Far-right European leaders have been running away from the president for months, in fact. Anger
at the Iran war’s impact on energy costs left them little choice, but Trump’s
behavior is also partly to blame for scaring the proverbial horses. “Not only
erratic but also extremely unsteady and constantly shifting” is how Jordan
Bardella, the head of France’s leading nationalist party and a potential
candidate for president next year, described the president’s antics recently.
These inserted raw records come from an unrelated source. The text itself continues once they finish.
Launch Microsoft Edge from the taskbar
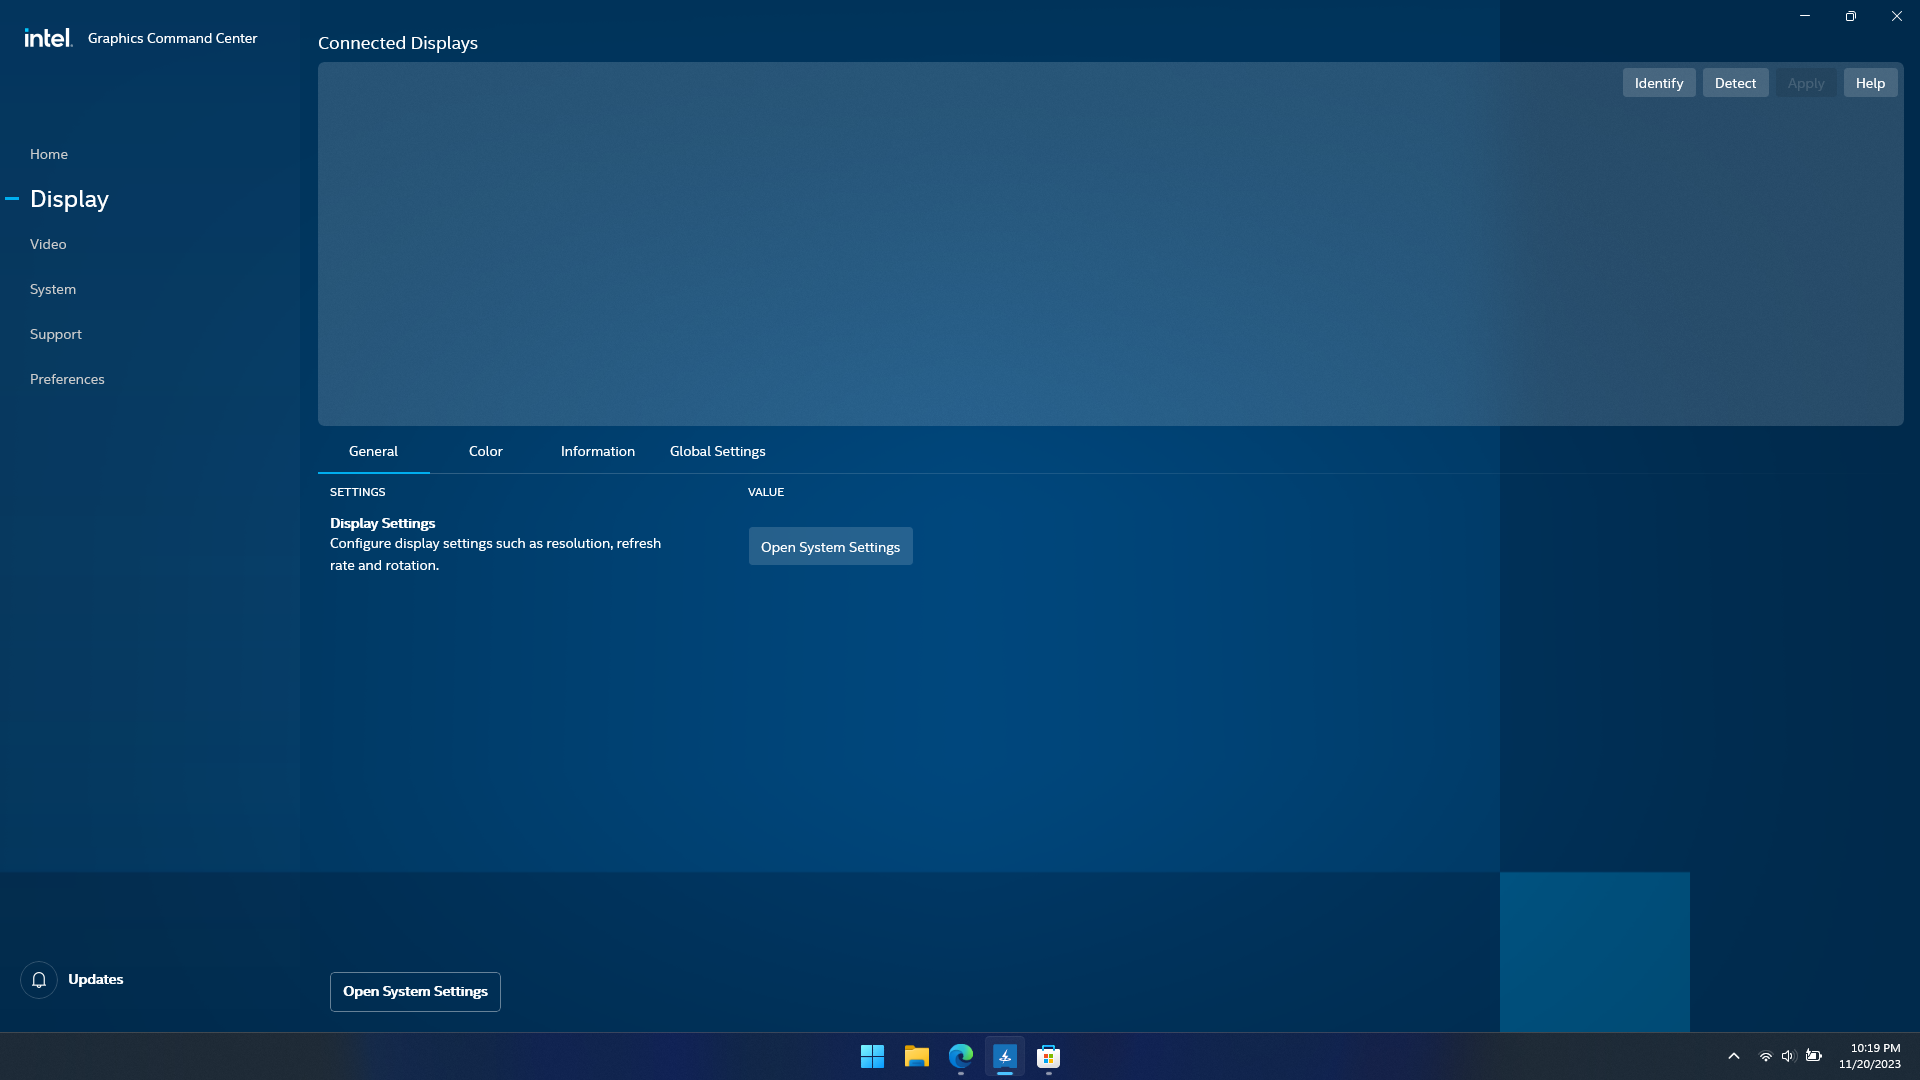tap(960, 1056)
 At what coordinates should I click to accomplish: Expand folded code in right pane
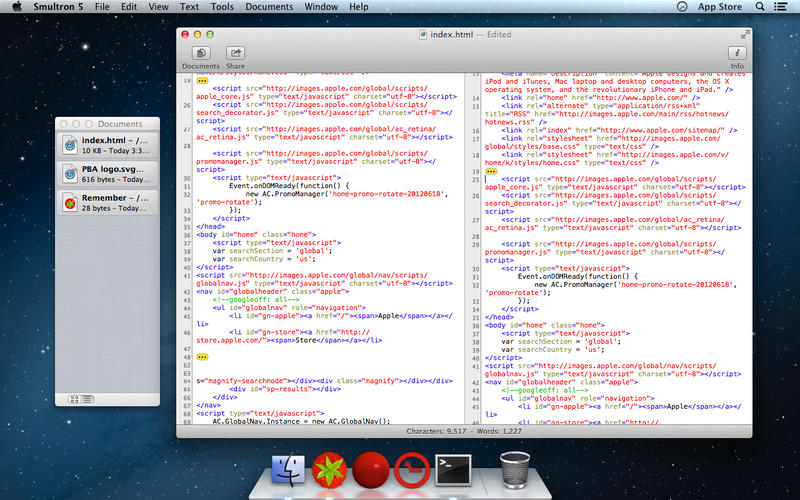coord(490,171)
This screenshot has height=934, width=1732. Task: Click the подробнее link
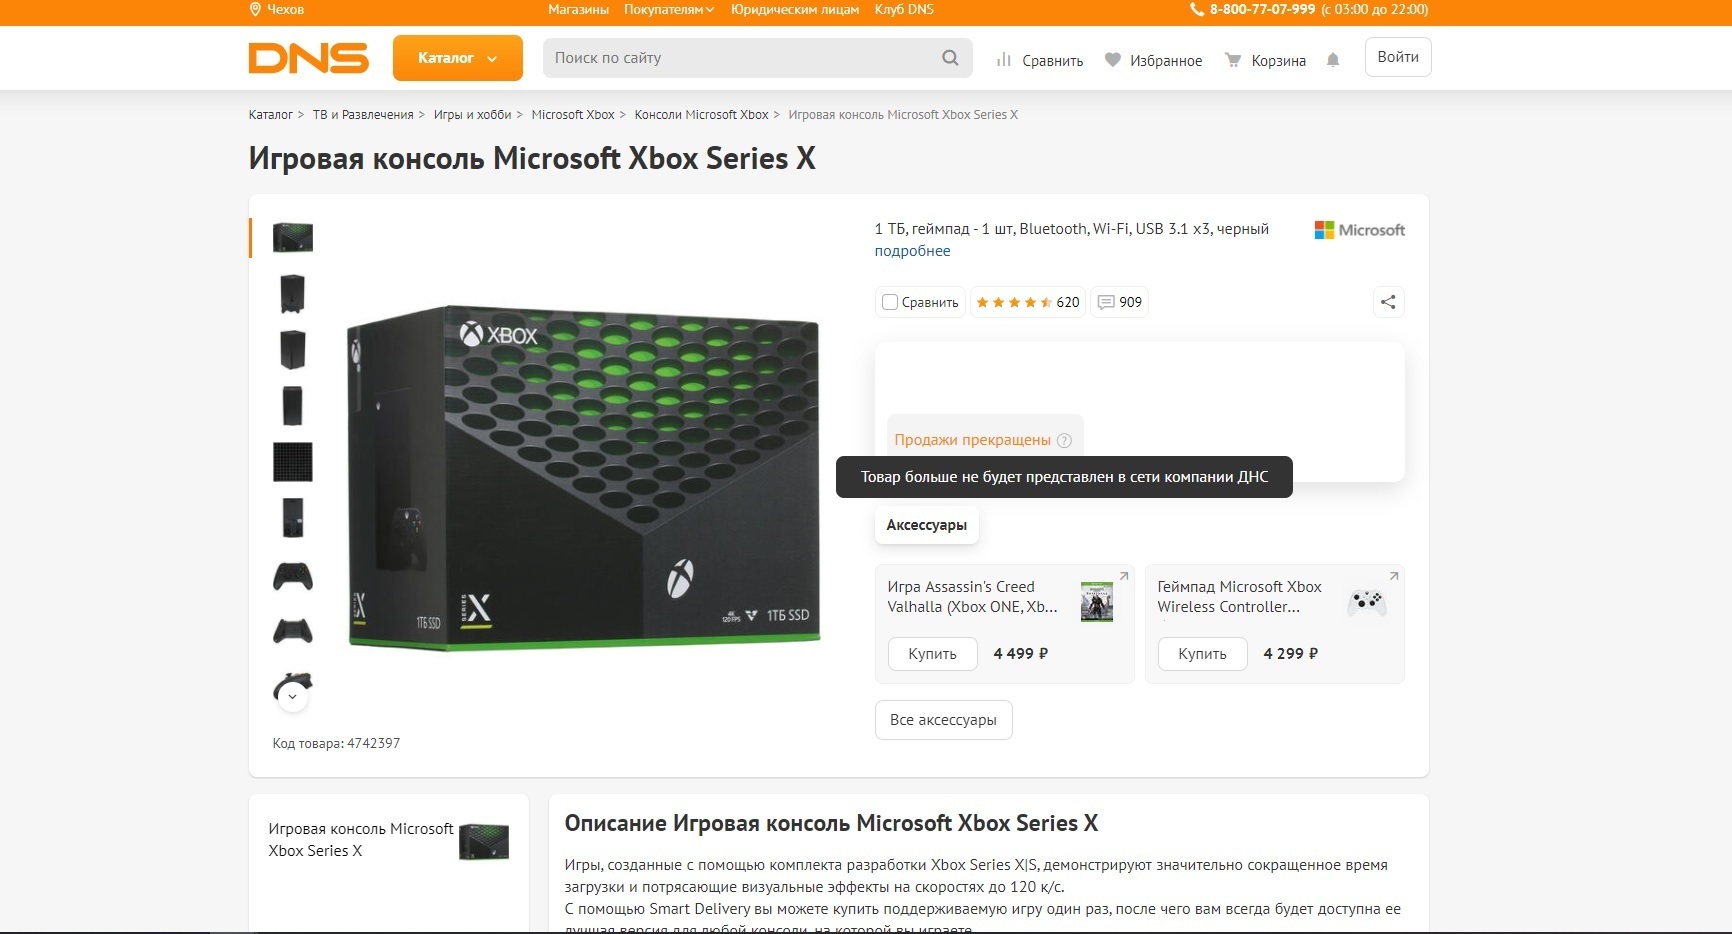(912, 251)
We need to “allow powers that are a bit bewildered by the
United States—and who no longer understand the comings and goings of the
American president, particularly on defense—to be able to find in the French
defense industry a backup option,” Bardella added. To be clear, he said that before
Trump turned on a dime from insisting that Iran’s missile arsenal must be
destroyed to insisting that Iran must
be allowed to have missiles.
The incident with Meloni is simply another
bewildering episode involving the American president that can only hurt the
United States and make the global right he unofficially leads look petty,
tactless, impetuous, and stupid. Maybe Meloni’s irritation is less a product of
her pride being wounded than her resentment at being saddled with a prominent
ideological ally who’s discrediting their mutual cause. She’s doing what she
can to re-dignify it.
I’m tempted to say that Republicans in Congress should
meditate on that and draw a lesson, but we’re waaaaaaay past the point of
salvaging the respectability of right-wing politics in the U.S. So enjoy the
Giorgian rebellion abroad. It’s the closest to dignity from a conservative
official that you and I will witness in 2026.